- [DOCUMENT SECTION]
start
Different countries have very different narratives about the crisis

NATO members in Europe have begun deploying ships and fighter planes to Eastern Europe, a move NATO officials say is aimed at “reinforcing Allied deterrence and defense as Russia continues its military buildup in and around Ukraine.”

But are NATO allies in agreement on the Russia-Ukraine crisis? Last week, President Biden appeared to signal disagreement between the United States and its European allies on a potential response to Russian aggression against Ukraine. Top U.S. officials have since worked to clean up the president’s remarks and vowed a “united” response.

Our research, however, found that scholars and policy analysts in NATO countries have radically different understandings of developments in Ukraine after Russia’s 2014 intervention in Crimea and the Donbas. Some of these differences reflect cultural conventions and perceived national interests. Other key factors include how different authors view the concept of “justice” — whether its source is international law, or history and identity. These differences, in turn, create very different perspectives over what might be the optimal combination of deterrence and appeasement in Western responses to Russian actions.

If Russia invades Ukraine, what happens next?

Not one narrative, but many

We studied how Western scholars and policy analysts made sense of the conflict in and around Ukraine by closely examining their publications over a six-year period after the invasion of Crimea. How did they attribute responsibility for the ongoing conflict — and how did they propose to resolve it? After reviewing a total of 1,009 publications from the United States, Britain, Germany, France, Italy, Greece and Poland, we identified six different narratives about the nature of this conflict and possible solutions.

Will deterrence counter Russian aggression?

The first narrative — dominant in Poland, prevalent among U.S. and British authors, and popular with some analysts in France and Germany — calls out unprovoked Russian aggression and advocates for deterrent measures. This view holds Moscow responsible for the violation of international law and Ukraine’s sovereignty. Appropriate responses, for those with this view, include intensifying Western efforts to counter the aggression, tougher sanctions on Russia, more aid to Ukraine, and greater support for its democracy and European integration.

Or would appeasement be a better option?

The second narrative — popular in France and Germany and prominent among U.S. realists who view Ukraine as marginal to American interests — tries to reconcile Russia’s aggression with a preference for dialogue with an essential global power. While the first narrative defends the rules-based order, the second shifts the focus to interests. The proposed dialogue can include different compromises with Moscow at Ukraine’s expense such as ditching Kyiv’s NATO membership agenda and reducing Ukraine’s control of parts of its territory to purely nominal.

A third narrative — one popular among academics and policy analysts in France and Italy, as well as Greece — presents Russia’s actions as a legitimate response to a perceived threat from Western encroachment into its traditional sphere of influence — and/or to irresponsible policies pursued by Ukraine’s post-Euromaidan government. In this view, the West and Ukraine — not Russia — are primarily responsible for the conflict, and this justifies significant concessions to Moscow that boil down to the recognition of Ukraine’s “limited sovereignty.”

Why would Putin invade Ukraine?
end
- [SUPPLIED DATA]
start
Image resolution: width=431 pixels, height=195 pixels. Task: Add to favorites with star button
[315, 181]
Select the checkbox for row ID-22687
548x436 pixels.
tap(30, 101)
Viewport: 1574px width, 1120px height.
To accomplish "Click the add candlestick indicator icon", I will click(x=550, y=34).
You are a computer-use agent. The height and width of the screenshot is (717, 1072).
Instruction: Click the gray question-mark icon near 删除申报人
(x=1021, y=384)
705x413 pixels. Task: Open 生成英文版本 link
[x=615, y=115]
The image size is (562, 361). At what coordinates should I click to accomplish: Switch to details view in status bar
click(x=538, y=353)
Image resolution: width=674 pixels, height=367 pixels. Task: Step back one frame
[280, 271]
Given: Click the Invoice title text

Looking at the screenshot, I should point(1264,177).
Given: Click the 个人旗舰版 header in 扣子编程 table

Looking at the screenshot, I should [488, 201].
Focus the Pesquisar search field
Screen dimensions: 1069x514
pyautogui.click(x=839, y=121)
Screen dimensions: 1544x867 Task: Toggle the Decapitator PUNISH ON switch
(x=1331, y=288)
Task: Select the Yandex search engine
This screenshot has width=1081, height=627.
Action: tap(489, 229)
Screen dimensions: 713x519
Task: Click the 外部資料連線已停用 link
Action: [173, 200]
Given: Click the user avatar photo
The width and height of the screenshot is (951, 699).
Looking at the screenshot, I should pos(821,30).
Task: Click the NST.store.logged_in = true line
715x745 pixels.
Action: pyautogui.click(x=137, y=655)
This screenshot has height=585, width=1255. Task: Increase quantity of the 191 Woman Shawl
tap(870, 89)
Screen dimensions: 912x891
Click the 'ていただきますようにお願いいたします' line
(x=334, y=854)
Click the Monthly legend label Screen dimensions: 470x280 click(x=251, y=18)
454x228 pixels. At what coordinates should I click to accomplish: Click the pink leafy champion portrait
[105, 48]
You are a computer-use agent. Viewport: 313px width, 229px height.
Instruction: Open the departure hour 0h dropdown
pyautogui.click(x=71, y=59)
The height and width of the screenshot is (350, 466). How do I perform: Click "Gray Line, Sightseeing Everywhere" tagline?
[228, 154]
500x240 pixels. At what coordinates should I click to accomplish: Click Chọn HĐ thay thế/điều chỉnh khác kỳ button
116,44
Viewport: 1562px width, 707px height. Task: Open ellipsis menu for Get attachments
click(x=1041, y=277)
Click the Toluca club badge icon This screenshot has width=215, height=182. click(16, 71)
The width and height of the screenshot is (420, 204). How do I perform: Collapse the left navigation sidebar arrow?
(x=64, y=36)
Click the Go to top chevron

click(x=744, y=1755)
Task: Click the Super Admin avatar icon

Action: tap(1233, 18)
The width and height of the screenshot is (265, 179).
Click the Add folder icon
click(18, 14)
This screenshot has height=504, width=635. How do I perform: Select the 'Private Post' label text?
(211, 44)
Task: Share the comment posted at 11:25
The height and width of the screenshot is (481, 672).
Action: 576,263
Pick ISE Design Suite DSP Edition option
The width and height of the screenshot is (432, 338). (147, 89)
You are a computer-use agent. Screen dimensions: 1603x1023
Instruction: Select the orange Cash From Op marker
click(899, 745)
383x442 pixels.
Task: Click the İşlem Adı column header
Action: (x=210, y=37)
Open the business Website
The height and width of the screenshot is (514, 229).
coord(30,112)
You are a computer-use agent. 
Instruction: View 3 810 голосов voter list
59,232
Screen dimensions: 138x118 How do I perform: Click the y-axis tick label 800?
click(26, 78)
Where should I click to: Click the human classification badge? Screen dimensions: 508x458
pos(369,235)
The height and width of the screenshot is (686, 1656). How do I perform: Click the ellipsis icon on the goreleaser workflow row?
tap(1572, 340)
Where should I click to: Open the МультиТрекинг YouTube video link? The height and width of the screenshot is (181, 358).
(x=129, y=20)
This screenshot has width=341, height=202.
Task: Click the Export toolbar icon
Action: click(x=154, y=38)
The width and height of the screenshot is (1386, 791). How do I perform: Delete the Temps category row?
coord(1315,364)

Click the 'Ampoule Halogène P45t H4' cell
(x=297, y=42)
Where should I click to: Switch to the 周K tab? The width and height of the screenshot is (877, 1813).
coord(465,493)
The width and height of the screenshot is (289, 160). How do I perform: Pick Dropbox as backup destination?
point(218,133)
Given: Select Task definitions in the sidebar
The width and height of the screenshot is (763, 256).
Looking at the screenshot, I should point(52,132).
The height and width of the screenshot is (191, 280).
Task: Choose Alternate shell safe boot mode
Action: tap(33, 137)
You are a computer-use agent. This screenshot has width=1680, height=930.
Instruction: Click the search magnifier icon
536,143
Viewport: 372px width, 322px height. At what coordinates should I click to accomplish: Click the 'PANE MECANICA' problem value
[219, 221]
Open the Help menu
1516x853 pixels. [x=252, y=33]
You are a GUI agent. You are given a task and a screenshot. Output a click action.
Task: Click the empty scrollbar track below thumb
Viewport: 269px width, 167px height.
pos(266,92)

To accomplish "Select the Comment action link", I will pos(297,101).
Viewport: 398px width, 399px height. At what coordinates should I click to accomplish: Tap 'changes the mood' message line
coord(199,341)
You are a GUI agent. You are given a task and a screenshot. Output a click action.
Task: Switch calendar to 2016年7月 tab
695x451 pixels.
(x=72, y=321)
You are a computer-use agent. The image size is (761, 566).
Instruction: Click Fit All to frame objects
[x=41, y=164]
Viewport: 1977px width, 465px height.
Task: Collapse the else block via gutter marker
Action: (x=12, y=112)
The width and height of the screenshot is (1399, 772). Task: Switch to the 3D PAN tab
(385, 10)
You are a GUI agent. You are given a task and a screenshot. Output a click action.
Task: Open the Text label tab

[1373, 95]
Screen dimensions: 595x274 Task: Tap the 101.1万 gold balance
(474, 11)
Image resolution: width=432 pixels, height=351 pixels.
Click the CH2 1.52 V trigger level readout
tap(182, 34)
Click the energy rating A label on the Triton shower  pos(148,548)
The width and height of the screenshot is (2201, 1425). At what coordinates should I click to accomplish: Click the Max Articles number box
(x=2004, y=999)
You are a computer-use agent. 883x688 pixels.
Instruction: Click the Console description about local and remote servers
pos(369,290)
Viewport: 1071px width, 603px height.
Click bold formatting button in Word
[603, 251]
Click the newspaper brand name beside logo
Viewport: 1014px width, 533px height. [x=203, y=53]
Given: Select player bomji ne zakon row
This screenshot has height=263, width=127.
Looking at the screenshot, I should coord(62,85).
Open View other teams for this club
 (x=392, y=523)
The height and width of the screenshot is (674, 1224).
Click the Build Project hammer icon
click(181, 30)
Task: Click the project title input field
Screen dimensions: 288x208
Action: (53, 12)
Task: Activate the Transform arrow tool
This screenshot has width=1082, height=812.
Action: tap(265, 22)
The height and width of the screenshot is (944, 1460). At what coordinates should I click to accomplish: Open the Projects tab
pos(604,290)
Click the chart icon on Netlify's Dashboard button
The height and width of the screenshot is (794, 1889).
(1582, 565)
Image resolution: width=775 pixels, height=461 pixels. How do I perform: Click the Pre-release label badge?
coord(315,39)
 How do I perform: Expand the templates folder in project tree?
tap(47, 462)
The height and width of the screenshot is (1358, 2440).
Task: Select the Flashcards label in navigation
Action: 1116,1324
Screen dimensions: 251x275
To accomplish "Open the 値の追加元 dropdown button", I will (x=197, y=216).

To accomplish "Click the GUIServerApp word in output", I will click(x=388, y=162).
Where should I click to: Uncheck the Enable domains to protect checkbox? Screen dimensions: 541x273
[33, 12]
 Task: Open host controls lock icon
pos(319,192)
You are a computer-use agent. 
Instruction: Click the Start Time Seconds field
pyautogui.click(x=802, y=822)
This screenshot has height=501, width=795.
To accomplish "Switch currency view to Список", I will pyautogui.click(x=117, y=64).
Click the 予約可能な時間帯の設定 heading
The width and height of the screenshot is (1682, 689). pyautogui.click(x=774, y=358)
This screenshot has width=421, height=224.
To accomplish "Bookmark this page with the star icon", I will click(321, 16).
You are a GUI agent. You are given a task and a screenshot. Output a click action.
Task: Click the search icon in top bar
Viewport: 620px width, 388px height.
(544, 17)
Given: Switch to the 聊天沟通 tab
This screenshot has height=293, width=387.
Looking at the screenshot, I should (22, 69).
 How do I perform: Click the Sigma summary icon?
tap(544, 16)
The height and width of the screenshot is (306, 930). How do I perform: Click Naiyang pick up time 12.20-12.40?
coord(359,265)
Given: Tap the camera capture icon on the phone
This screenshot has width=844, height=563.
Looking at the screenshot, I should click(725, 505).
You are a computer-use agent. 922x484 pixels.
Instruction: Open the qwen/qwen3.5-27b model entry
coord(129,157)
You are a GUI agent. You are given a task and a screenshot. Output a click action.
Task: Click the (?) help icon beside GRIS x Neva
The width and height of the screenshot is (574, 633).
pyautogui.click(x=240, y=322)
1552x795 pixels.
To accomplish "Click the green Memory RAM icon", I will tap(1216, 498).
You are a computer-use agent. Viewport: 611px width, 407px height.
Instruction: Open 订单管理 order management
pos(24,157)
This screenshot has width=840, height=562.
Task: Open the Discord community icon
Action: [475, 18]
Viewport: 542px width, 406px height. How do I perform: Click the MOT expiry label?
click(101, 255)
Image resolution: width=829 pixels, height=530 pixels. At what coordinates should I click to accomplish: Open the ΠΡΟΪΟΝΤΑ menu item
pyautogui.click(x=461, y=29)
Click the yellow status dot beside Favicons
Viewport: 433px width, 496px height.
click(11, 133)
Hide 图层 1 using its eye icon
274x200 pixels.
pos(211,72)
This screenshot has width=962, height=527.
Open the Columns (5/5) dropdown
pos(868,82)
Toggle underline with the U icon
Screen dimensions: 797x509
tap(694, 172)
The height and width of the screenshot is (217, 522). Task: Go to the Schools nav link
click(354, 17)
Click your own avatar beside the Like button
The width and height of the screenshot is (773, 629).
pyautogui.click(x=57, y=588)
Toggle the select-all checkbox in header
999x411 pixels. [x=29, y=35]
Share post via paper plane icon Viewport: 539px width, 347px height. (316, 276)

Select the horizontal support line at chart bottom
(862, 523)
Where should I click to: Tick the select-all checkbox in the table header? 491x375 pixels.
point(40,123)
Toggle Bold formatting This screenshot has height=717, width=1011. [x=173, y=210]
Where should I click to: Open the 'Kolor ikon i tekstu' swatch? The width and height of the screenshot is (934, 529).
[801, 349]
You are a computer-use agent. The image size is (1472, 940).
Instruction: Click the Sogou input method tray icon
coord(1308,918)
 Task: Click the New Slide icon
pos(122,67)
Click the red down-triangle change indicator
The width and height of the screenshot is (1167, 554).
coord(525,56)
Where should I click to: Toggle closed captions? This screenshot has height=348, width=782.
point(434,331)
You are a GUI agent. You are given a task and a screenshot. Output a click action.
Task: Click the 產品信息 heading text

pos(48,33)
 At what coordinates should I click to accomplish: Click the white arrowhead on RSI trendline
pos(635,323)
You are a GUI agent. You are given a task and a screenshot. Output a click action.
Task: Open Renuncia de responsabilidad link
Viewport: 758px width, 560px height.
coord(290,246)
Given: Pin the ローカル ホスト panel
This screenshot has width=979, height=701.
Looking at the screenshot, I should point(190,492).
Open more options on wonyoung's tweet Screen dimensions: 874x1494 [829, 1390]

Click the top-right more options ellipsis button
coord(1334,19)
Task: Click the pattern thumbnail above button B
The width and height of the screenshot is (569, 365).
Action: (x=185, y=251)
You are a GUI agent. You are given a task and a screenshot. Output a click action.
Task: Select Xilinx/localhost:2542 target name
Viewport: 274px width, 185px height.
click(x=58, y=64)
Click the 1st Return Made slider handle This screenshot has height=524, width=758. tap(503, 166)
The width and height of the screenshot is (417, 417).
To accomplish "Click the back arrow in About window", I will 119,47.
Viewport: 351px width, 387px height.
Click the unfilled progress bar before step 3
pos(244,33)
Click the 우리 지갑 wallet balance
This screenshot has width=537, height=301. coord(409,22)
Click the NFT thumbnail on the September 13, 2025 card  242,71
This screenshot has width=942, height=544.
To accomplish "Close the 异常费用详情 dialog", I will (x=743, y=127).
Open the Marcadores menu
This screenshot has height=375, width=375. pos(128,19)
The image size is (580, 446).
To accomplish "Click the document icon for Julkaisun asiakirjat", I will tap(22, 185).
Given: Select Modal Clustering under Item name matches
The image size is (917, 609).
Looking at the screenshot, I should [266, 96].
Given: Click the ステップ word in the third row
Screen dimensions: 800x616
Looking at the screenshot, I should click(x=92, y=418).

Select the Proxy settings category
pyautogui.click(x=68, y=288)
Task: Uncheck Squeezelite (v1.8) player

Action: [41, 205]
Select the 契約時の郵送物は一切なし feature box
end
- [EXERCISE DESCRIPTION] Pick up the article on how NATO countries view the Russia-Ukraine crisis after its last line and carry it forward. The material has no connection to the text about Western narratives on the Russia-Ukraine crisis.

- [RESULT BELOW]
The fourth narrative — prevalent in Greece and, to a lesser extent, Italy — blames the Ukrainian government for developments in Crimea and the Donbas, citing irreconcilable identity differences between Kyiv and/or western Ukraine, on the one hand, and the eastern and southern regions, on the other. This view portrays the West as complicit in Ukraine’s wrongdoings, but plays down Russia’s participation. To these analysts, the West can normalize relations with Moscow by pressuring Ukraine to change official policies — for instance, on regional autonomy for the Donbas and an official status for the Russian language.

A fifth narrative — also popular primarily in Italy and Greece — holds Russia and the West jointly responsible for the situation in Ukraine and Eastern Europe. To these scholars and analysts, Ukraine’s own preferences are of little importance, as the country is merely the battlefield between Russia and the West. Ending the conflict requires renegotiating the world order, including regional security arrangements.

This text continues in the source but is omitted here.